2,500 more words about Caylus, and “Strategy”
Rather than post it (which is a pain), I’ve just started adding to a document. New sections on timing, more about the opening/midgame/endgame, number of players, ‘building chains’, flexibility, resources. And other thoughts that I’ve had.
Is Caylus Strategic? More so than PR. There are “positional” affects (things that aren’t immediately tactical, but that affect play). Larry brought up an example of “If I’m doing the shipping strategy, I’m going to want a harbor, or If I’m doing the factory, it will change my builds.” Well, that’s certainly true, and you can see “I want this, then this, then this.” But I’m not sure it’s positional. You could model the same effects as ‘evaluation of future values’. If I have the factory, it’s better if I have lots of good types. Ditto Harbor, but the Wharf wants specialization. My current position makes those better (or worse), and I don’t have to look ahead to see it. If I get them, they make future plays better (or worse). Also, other players can’t really affect this (except by buying buildings before I can). These buildings have effects in the future, but they local to me. There are second order effects, to be sure. If I know that other players are building or shipping, I can expect them to pick the appropriate roles more often.

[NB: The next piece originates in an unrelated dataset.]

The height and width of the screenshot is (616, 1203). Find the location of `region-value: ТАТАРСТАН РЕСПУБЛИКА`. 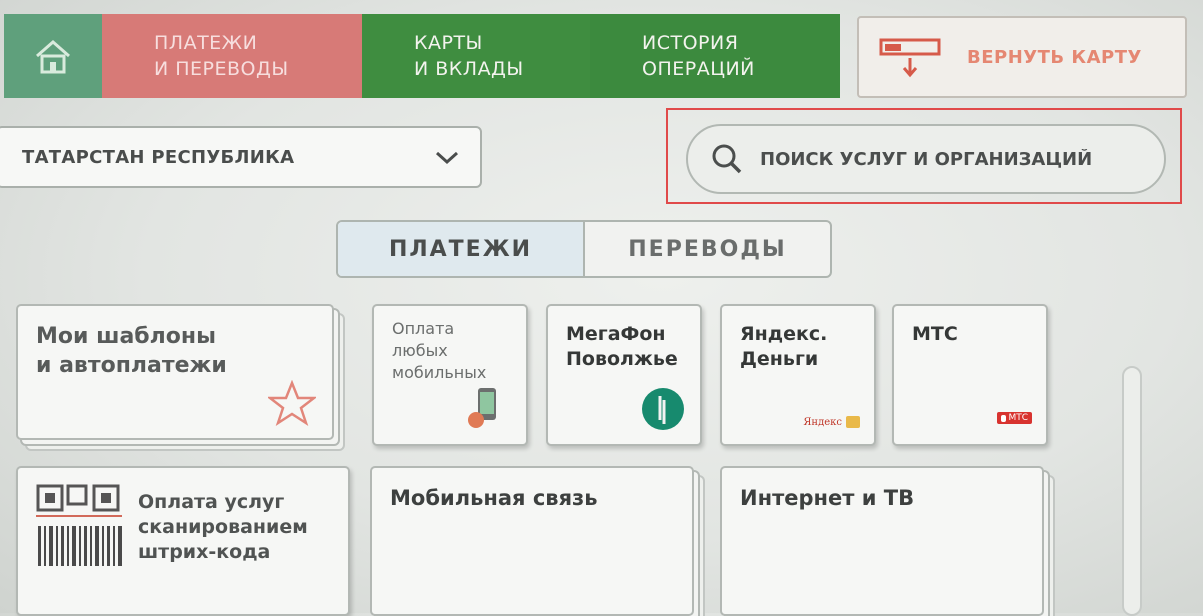

region-value: ТАТАРСТАН РЕСПУБЛИКА is located at coordinates (158, 157).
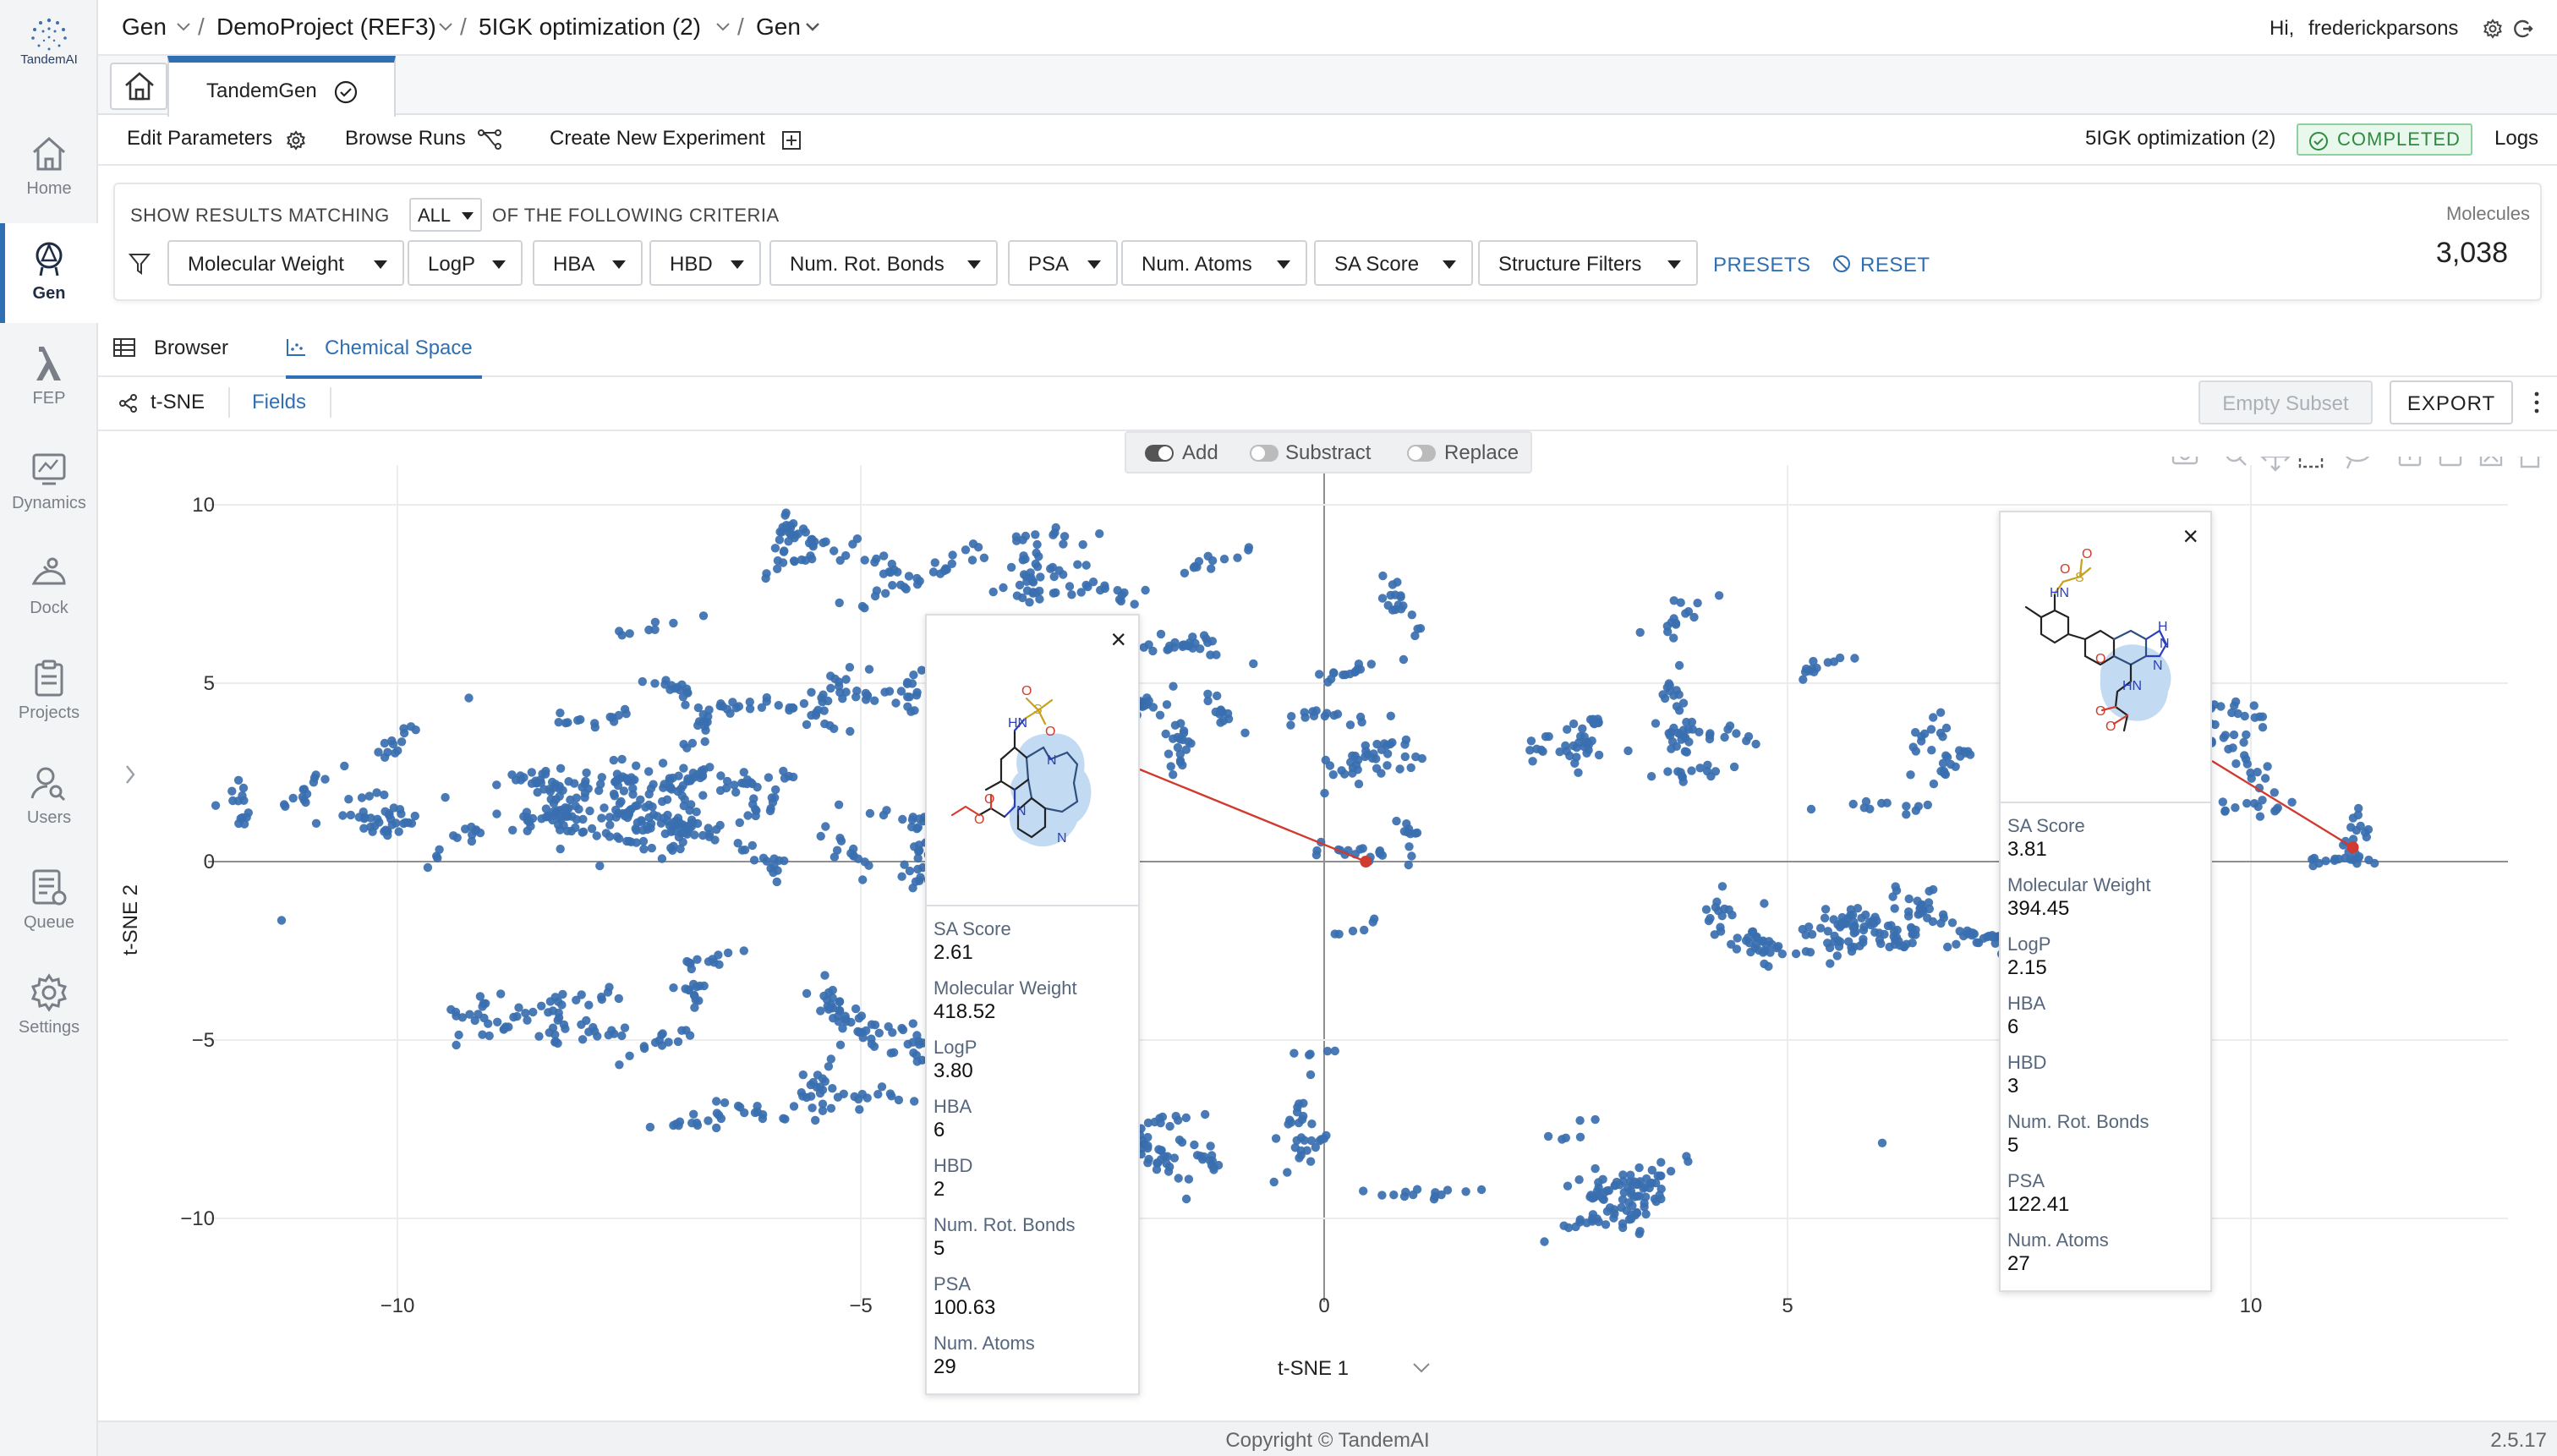 The width and height of the screenshot is (2557, 1456). I want to click on gear-icon, so click(296, 140).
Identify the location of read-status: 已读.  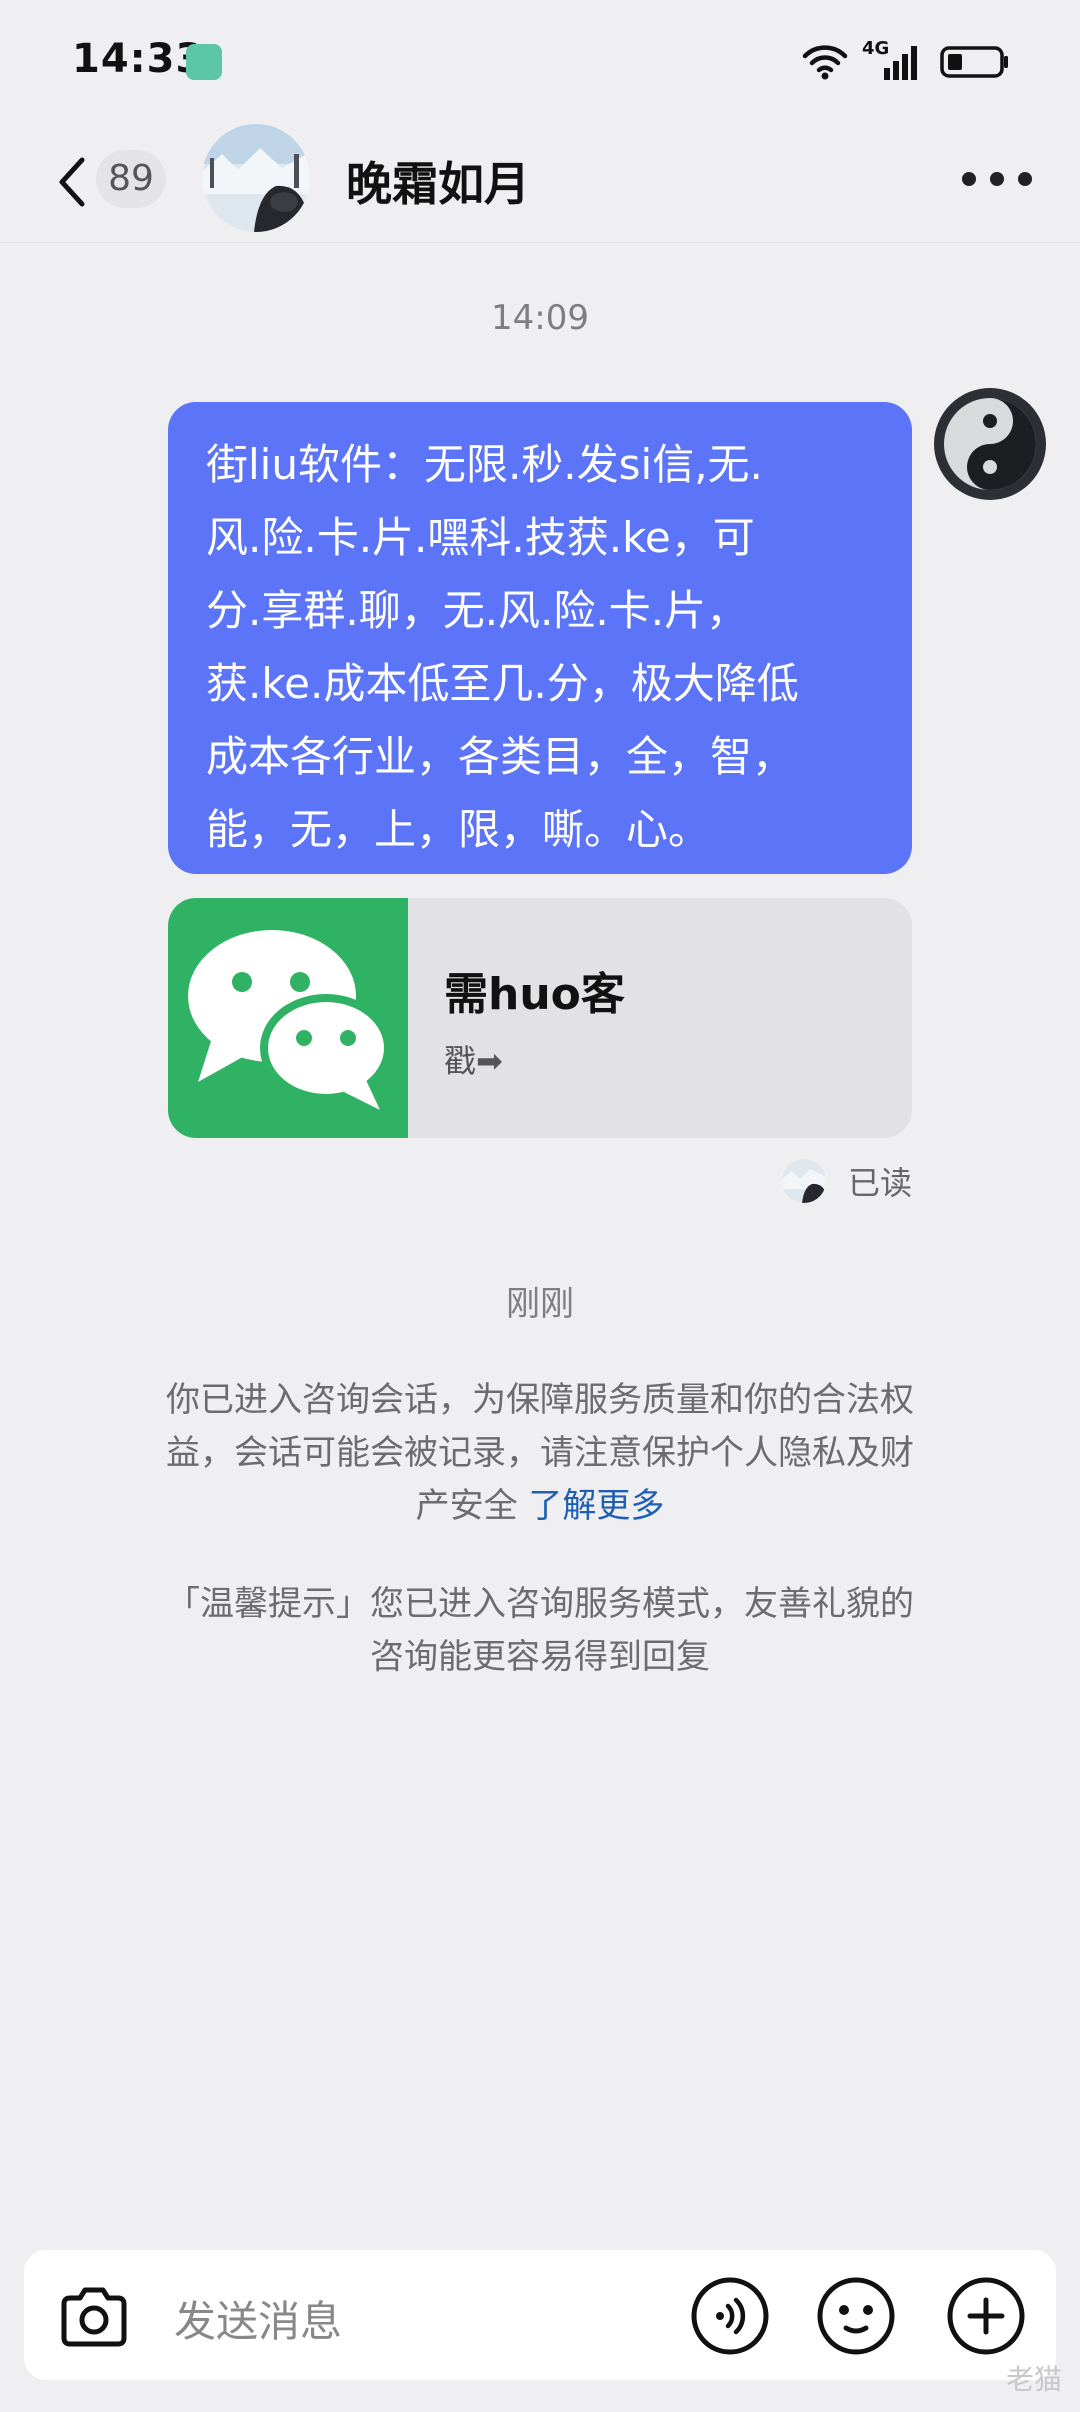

On the other hand, if everyone builds resource buildings (or doesn’t) then the Caylus landscape changes for everyone. I think it’s strategic (over my last several games, I’ve thought about ‘board position’ issues, and these form quite a bit of my new verbiage). I still consider PR mainly evaluational + tactical. I think about the future in both games, but my thoughts are more definite, and more complex in Caylus. In PR, I just come up with a plan (I’ll buy A, intending B, C & D) and then look at the tactics.
I think this may be due to the competition for buildings (actions), unlike PR where the roles (actions) are shared by all player. But I’m not sure.